** Assigned task **
Here is the task for the listing below: output exactly the lines from the one containing "Given: Click the drag handle icon of rule 1" through the one containing "Viewport: 640px width, 640px height.", and leave out the pictures.

** Records for the exercise **
..........

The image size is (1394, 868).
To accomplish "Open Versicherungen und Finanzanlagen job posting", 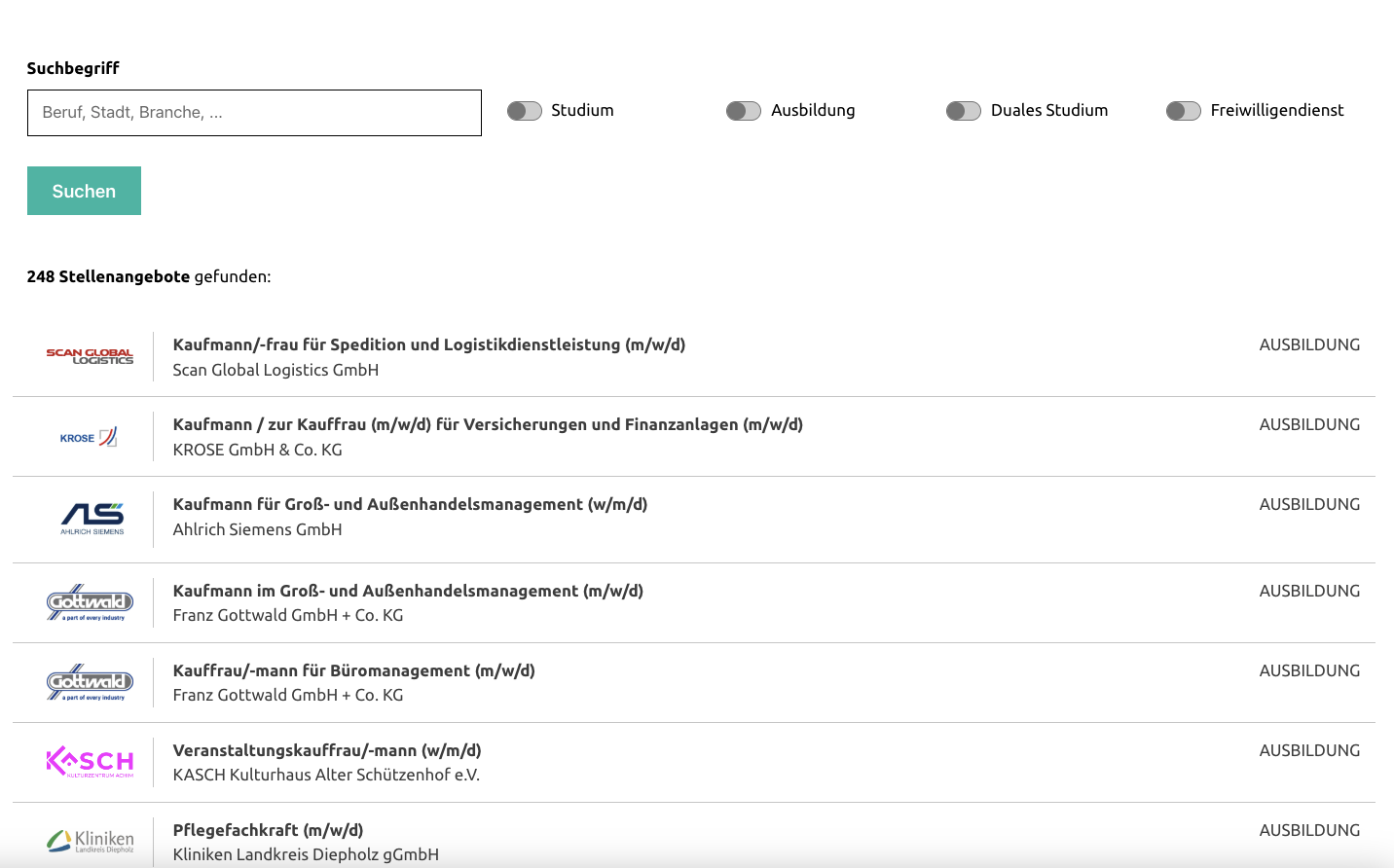I will 487,424.
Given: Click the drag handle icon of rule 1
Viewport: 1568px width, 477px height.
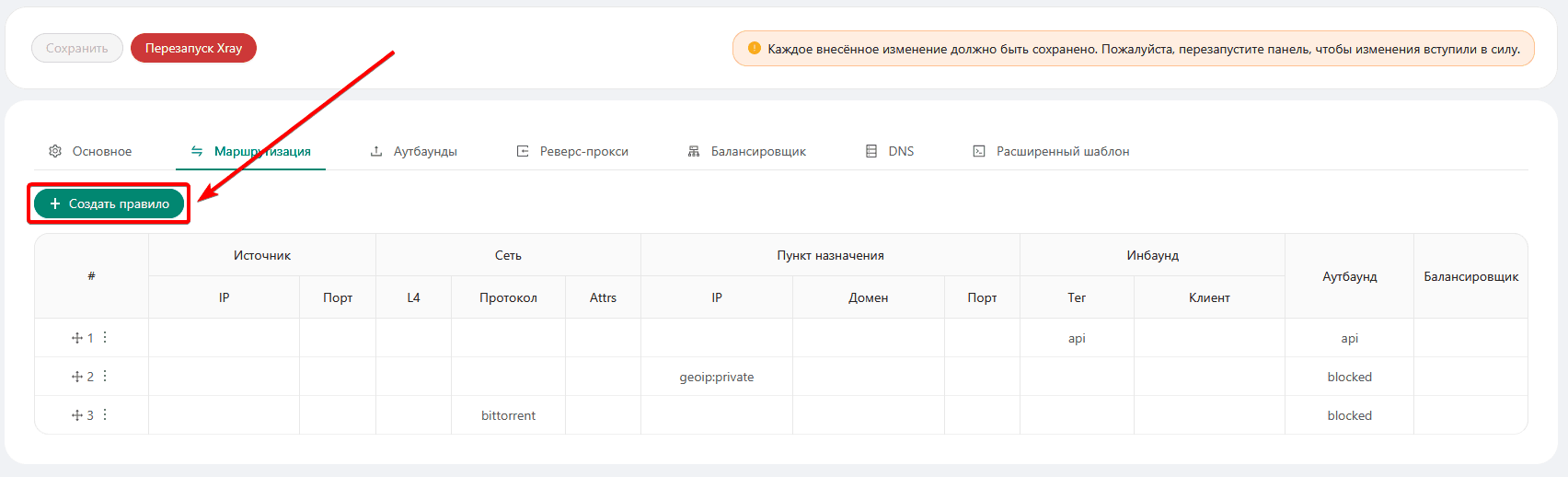Looking at the screenshot, I should coord(77,338).
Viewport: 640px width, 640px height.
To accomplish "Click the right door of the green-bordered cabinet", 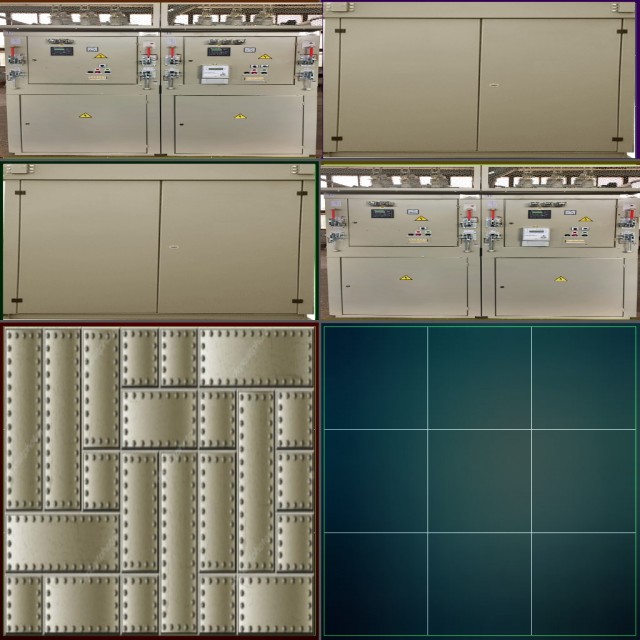I will (x=229, y=246).
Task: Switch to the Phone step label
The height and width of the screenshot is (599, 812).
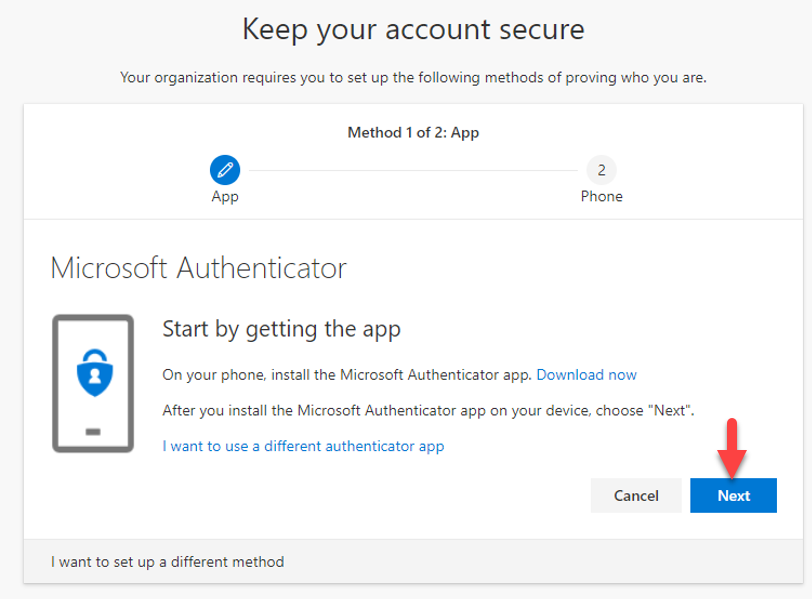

..........

** Expected output **
Given: Click the drag handle icon of rule 1
Viewport: 1568px width, 477px height.
Looking at the screenshot, I should coord(77,338).
Viewport: 640px width, 640px height.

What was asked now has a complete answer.